Page and screen pointing data
[Start]
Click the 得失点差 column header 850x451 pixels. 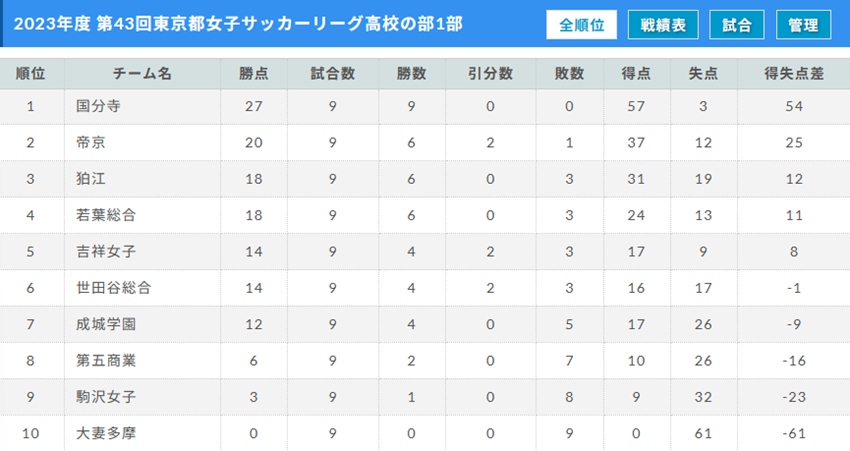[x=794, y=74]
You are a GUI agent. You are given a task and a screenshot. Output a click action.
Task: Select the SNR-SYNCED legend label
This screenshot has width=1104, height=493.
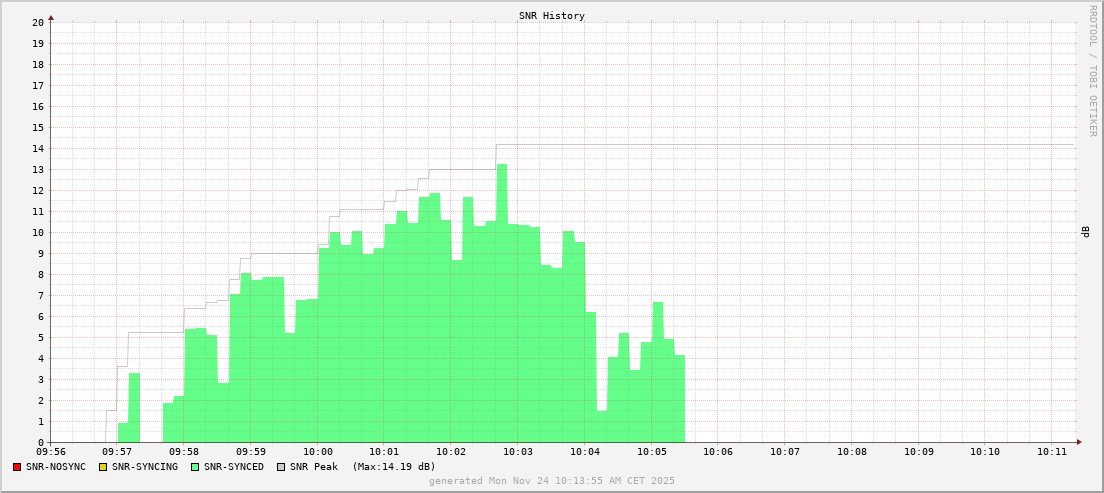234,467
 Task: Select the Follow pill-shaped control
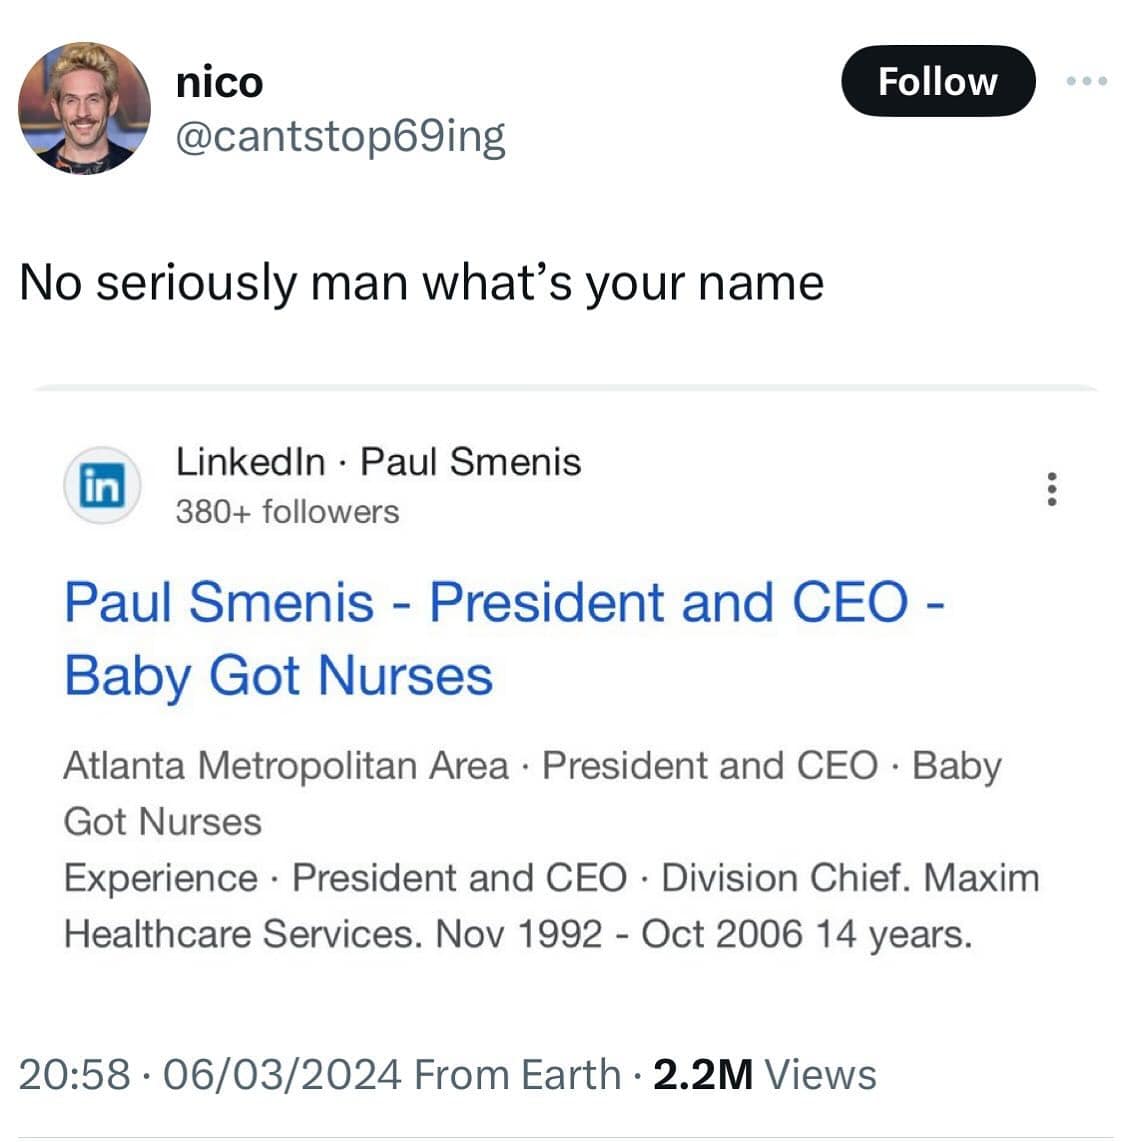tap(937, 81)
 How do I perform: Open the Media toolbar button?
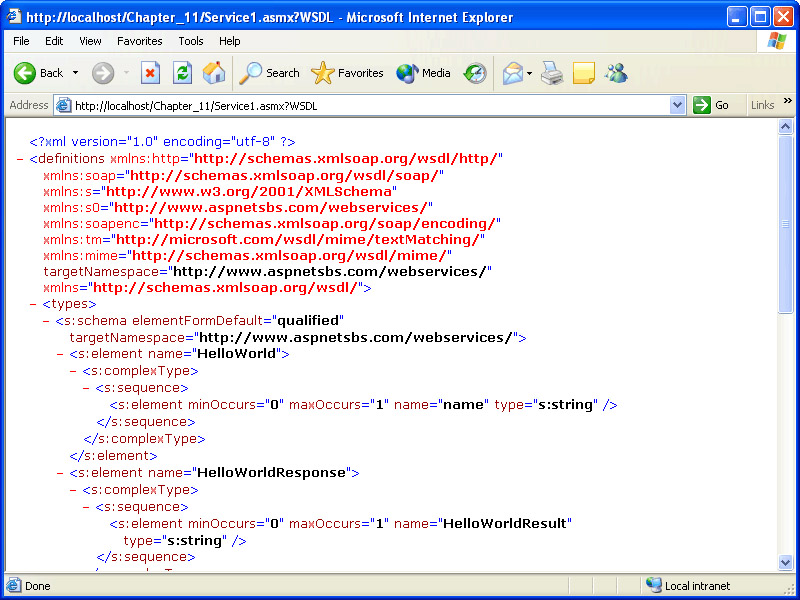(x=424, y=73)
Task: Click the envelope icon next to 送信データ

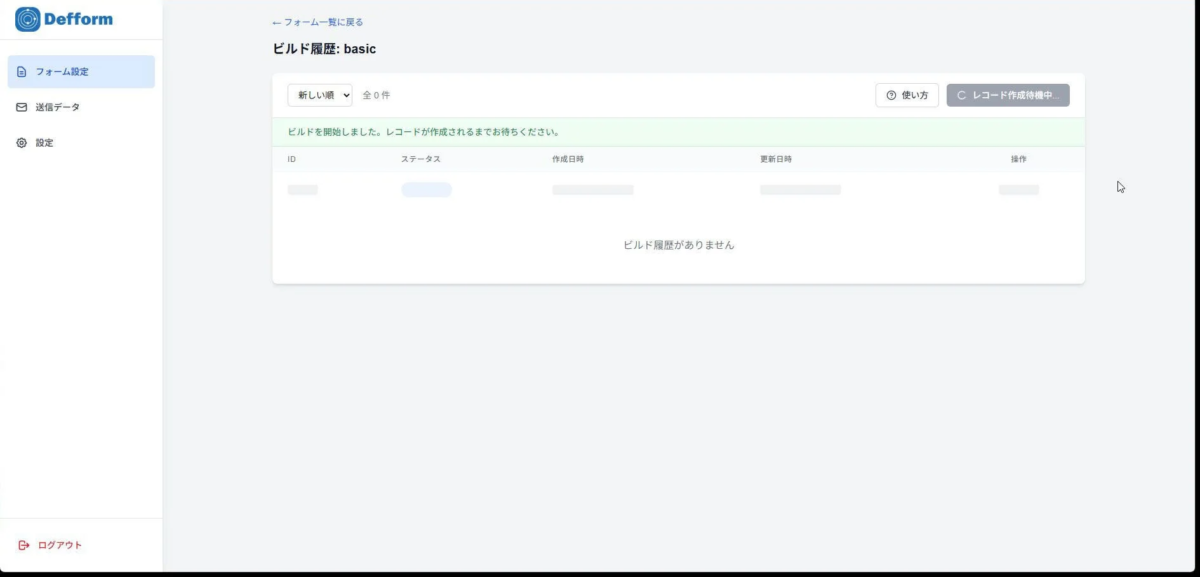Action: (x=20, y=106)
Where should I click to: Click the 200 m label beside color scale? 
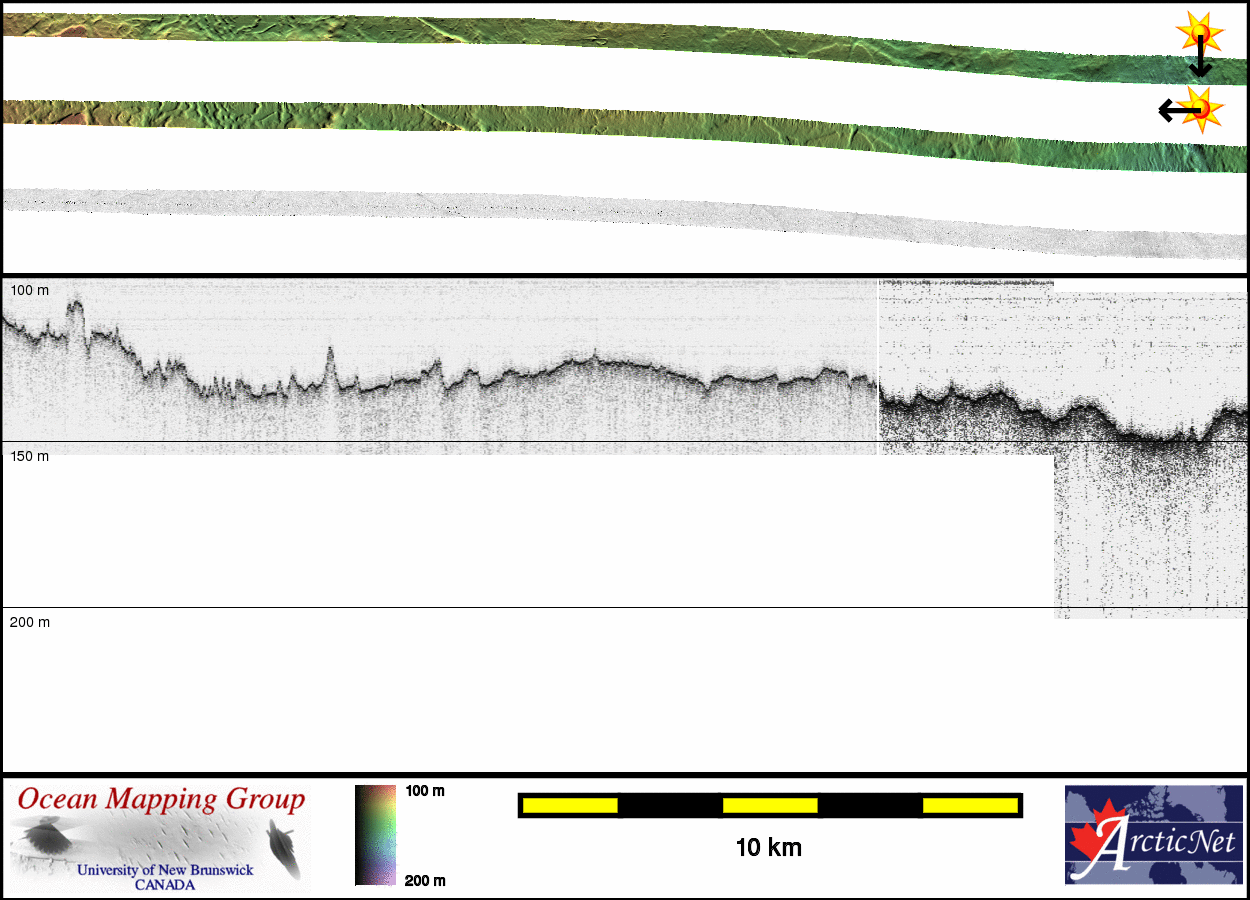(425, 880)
[End]
[Start]
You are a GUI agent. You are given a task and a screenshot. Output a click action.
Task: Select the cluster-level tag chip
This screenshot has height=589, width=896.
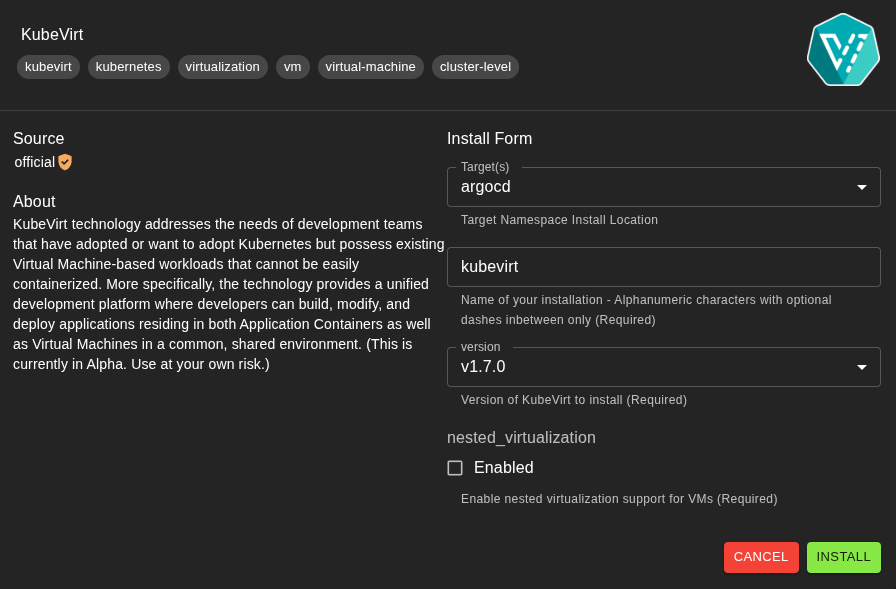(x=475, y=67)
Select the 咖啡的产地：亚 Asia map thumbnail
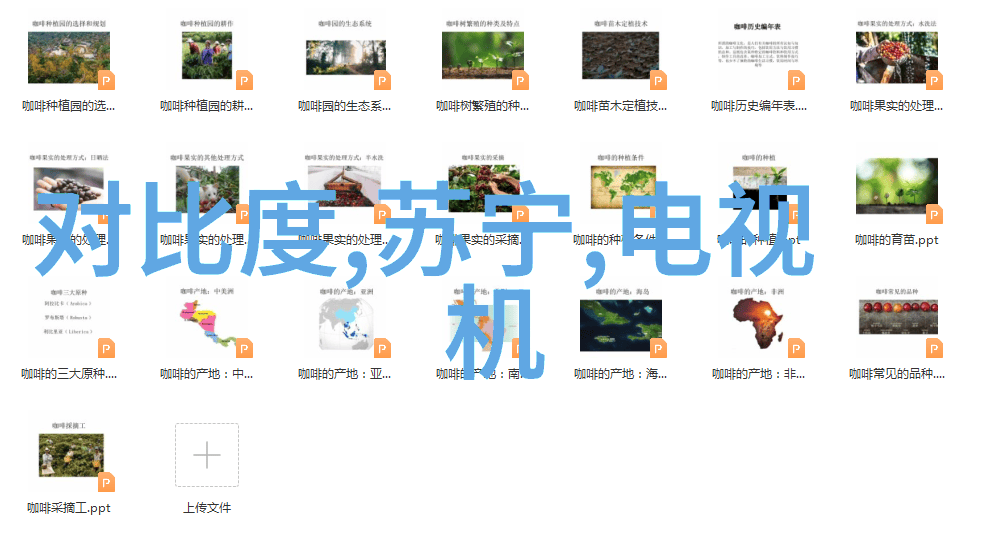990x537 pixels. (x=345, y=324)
[End]
Show each line of the records in which the string "label" occurs.

Task: Select the SNR-SYNCED legend label
Where should I click to: Click the 200 m label beside color scale? 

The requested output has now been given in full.